Ok, so all my numbers before were based on RMU, where it is easy to figure out the sum of the stat modifiers, since the stat bonus is the same as the cost of the stat in point buy. That's not true for RMSS. But let's look at RMSS for a bit.
You are required to have two stats 90+, and no stat can be below 20. You have 660 stat points to distribute. Stats of 90 or less have a cost equal to the stat. Let's assume since you want to have a lower power level that no stat will start above 90. So, two 90's takes 180 of our points. Our minimum of 20 in the other 8 stats takes 160. 180+160 = 340, which leaves 320 to distribute. If we distributed them evenly, that would be 60 in those 8 stats. That's not a very interesting array though.

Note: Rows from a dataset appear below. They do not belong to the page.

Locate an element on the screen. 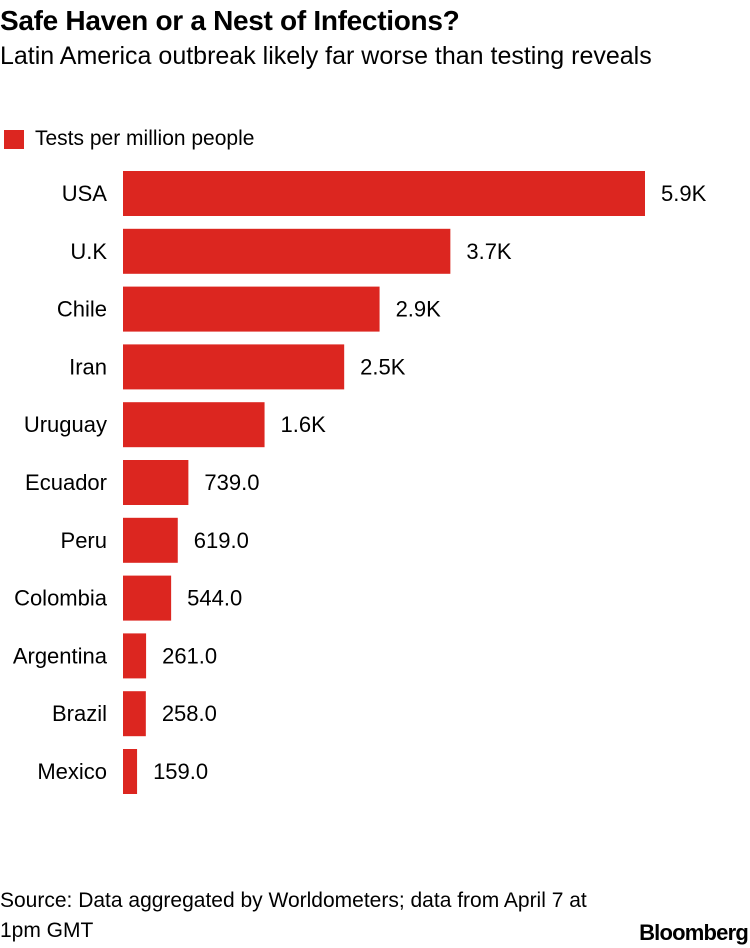 This screenshot has height=948, width=750. legend-swatch is located at coordinates (14, 139).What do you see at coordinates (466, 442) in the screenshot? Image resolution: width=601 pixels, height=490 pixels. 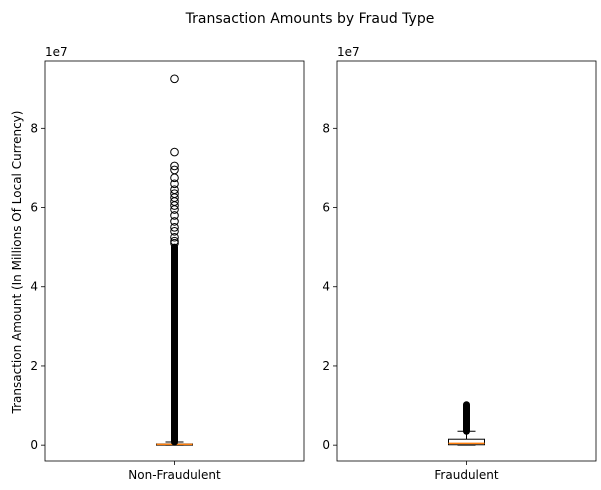 I see `iqr-box` at bounding box center [466, 442].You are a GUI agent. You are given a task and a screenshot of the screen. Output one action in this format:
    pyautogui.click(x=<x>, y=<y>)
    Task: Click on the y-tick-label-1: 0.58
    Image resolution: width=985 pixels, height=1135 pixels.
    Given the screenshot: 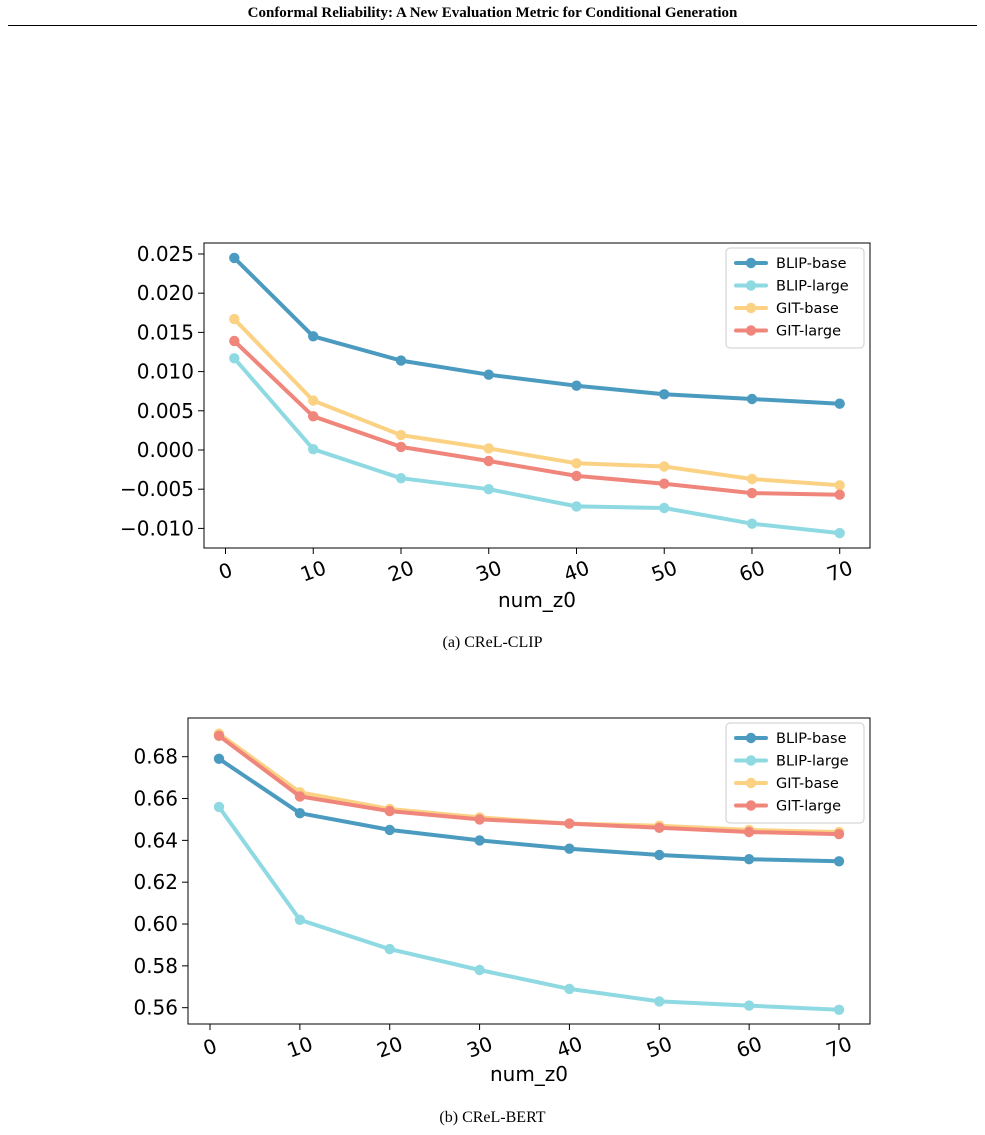 What is the action you would take?
    pyautogui.click(x=156, y=966)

If we just try to have one of every possible bonus, like this: 90 - 90 - 85 - 80 - 75 - 70 - 50 - 30 - 25 - 20 the total point cost is 615. A bit low.
So maybe 90 - 90 - 85 - 80 - 75 - 70 - 60 - 50 - 35 - 25. That yields stat bonuses of +5 +5 +4 +3 +2 +1 +0 +0 +0 -2.
If we use the fixed potentials, that gives us 96 - 96 - 91 - 91 - 86 - 87 - 82 - 78 - 68 - 64 for stats of +8 +8 +5 +5 +4 +4 +3 +2 +0 +0.
Another alternative would be to have one higher stat: 95 - 90 - 85 - 80 - 75 - 70 - 60 - 40 - 25 - 20 for +7 +5 +4 +3 +2 +1 +0 +0 -2 -3.
Fixed potentials yield 98 - 96 - 91 - 91 - 86 - 87 - 82 - 73 - 64 - 64 for stats of +9 +8 +5 +5 +4 +4 +3 +1 +0 +0.
You can obviously pick lower numbers if you want a low-powered game, but those give stat distributions that meet the expectations of the point-buy system in RMSS. I think the biggest issue is not the starting stats but that RMSS lets you reach your potentials so fast the starting stats are almost irrelevant. RMU only gives you stat gain rolls for two stats each level, so it gets spread out much longer and you have to decide what's important. (I like to have one selected stat and one random stat to keep characters from being too narrow, but that's not the rule.)